NEW YORK (Reuters Health) - Bright light therapy can relieve depression in some women with bipolar disorder, a study shows.

Bright light treatment started out as a way to relieve winter depression, but it has since been shown to be effective for seasonal and non-seasonal major depression. It could also benefit people with bipolar disorder, in which moods swing from depression to mania, note the authors of the report in the medical journal Bipolar Disorders.

To see what "dose" of bright light might be best, Dr. Dorothy Sit, of University of Pittsburgh Medical Center, Pennsylvania, and colleagues conducted a small study with nine women in the depression phase of bipolar disorder who were unresponsive to conventional treatments.

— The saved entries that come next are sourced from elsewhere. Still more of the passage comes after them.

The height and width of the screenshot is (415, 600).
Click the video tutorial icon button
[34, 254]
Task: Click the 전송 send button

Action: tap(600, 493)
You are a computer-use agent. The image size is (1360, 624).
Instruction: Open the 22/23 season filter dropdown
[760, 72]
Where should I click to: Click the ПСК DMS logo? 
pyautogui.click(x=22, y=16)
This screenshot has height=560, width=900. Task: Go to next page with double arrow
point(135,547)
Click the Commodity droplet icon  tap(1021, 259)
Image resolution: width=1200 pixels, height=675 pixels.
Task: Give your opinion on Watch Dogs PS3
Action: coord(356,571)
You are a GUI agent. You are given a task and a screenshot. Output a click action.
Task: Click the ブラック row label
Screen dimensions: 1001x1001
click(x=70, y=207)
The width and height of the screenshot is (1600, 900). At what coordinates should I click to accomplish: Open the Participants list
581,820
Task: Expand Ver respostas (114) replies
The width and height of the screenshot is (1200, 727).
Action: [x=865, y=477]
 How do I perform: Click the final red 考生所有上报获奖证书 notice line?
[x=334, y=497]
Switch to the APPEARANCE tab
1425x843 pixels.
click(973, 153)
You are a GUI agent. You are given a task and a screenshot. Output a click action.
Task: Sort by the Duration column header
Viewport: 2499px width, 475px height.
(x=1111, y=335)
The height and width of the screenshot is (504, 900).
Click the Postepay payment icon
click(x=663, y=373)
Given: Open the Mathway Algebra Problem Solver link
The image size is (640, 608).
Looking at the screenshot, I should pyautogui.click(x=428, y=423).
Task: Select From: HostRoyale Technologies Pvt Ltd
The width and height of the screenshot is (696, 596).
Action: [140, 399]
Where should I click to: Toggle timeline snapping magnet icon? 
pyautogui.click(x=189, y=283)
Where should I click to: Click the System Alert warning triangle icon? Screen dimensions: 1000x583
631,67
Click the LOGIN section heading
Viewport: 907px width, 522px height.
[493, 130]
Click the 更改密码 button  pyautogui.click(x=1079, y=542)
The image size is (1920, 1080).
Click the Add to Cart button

The women were given light boxes and used them for 15, 30, and 45 minutes daily, each for 2-week periods. Four patients used them in the morning and five at midday.

Of the four subjects treated with morning light, three developed mixed states; that is, "symptoms of depression and mania that occur at the same time -- racing thoughts, irritability, sleeplessness, anxiety and low mood," Sit explained in a press release.

The patients in the midday group had a more stable response, so the researchers changed the time of light exposure to midday for all the participants.

Overall, six of the nine patients had some degree of benefit from bright light therapy, once the timing and duration of treatment had been adjusted to individual responses.

Sit's team concludes that women with bipolar disease "are highly sensitive to morning bright light treatment." They recommend that patients who do not respond to conventional treatment should begin "with a brief duration (15 minutes) of midday light."